Он с трудом извлек из кармана индивидуальный пакет первой помощи и подал его незнакомцу. Тот довольно быстро, хотя и не очень умело, сделал перевязку. Делал молча, ни о чем не расспрашивая. Только сказал, когда закончил:

- А твой приятель, видно, не придет.

- Как тебя звать? - вместо ответа прошептал Кудрявцев.

- Тихоном на родине звали. Тихон Морозов. А тут я без имени. Безымянный мститель. Одиночка.

- Кому мстишь? - после продолжительной паузы спросил Кудрявцев.
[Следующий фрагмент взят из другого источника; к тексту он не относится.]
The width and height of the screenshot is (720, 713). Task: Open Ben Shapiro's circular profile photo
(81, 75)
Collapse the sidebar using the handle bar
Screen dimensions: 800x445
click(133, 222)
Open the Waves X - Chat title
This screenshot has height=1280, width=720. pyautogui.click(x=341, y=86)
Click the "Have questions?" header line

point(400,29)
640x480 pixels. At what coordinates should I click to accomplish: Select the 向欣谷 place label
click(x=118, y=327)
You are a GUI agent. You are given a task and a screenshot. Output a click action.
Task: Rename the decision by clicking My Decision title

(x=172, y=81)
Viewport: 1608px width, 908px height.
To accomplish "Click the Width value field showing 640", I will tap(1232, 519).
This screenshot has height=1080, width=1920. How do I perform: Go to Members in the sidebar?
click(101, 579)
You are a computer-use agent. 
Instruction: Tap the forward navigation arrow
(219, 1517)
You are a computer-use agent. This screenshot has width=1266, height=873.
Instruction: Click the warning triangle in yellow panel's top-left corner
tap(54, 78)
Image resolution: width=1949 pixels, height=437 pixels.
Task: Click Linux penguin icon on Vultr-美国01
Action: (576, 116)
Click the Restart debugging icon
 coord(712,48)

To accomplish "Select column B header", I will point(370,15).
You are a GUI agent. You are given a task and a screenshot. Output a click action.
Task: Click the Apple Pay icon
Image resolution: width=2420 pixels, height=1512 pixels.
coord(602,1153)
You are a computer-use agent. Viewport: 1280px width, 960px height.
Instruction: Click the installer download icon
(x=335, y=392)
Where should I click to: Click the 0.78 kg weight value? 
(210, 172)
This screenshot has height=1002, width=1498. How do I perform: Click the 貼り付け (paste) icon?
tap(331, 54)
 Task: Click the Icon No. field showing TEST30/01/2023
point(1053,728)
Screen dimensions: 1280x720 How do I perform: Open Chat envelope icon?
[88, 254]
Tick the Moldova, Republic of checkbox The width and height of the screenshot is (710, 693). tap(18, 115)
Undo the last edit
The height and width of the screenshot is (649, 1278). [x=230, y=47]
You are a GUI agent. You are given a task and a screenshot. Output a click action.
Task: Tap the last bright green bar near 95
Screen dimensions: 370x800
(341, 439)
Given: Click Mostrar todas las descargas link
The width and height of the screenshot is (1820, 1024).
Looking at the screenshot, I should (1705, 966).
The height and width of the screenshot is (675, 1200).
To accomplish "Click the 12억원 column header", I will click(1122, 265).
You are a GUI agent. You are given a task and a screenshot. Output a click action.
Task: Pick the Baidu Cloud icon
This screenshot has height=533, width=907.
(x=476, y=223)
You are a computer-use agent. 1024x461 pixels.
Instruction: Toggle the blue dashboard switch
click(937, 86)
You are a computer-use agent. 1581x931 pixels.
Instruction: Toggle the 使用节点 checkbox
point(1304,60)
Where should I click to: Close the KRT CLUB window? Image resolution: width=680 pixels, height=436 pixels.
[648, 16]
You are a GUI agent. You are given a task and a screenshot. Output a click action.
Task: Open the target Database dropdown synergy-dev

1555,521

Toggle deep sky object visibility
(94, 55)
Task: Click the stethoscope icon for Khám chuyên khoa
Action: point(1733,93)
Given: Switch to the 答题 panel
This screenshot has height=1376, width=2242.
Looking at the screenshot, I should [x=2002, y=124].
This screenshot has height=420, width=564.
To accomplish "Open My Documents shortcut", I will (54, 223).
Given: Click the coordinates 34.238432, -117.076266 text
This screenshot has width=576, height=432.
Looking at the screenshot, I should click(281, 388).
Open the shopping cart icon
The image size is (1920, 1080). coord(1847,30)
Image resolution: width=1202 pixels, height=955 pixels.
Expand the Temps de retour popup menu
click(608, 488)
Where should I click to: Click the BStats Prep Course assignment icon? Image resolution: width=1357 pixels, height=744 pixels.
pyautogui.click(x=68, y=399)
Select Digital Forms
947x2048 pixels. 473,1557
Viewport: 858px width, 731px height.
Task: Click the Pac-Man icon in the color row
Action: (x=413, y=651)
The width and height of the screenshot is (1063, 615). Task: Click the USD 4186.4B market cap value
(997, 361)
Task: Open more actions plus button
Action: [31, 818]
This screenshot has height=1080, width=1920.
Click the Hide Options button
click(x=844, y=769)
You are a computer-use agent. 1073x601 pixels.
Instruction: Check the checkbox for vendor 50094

Ему трудно было говорить: он умирал. У него уже не хватало силы воли, чтоб отгонять мысли о смерти. А они наседали, приставучие, унылые.

- Фашистам, - ответил Морозов. - Я их, браток, уже девять штук на тот свет отправил.

- Стреляешь?

- Зачем: мы их по-тихому, ножиком. Культурненько. И всё - шито-крыто… Это вы вот стрельбу подняли, переполоха наделали, неосторожно. Теперь надо ожидать - заявятся… - Он осекся, прислушался. Где-то наверху надрывались и тарахтели моторы. - Вона, слышь, легки на помине.

- На вот… возьми, - затухающим голосом выговорил Кудрявцев, подавая Морозову свой карабин. - Удобней ножика… Стреляет без звука. Так, легкий хлопок… Возьми, пригодится. Ты и за меня постреляй… Мне не повезло…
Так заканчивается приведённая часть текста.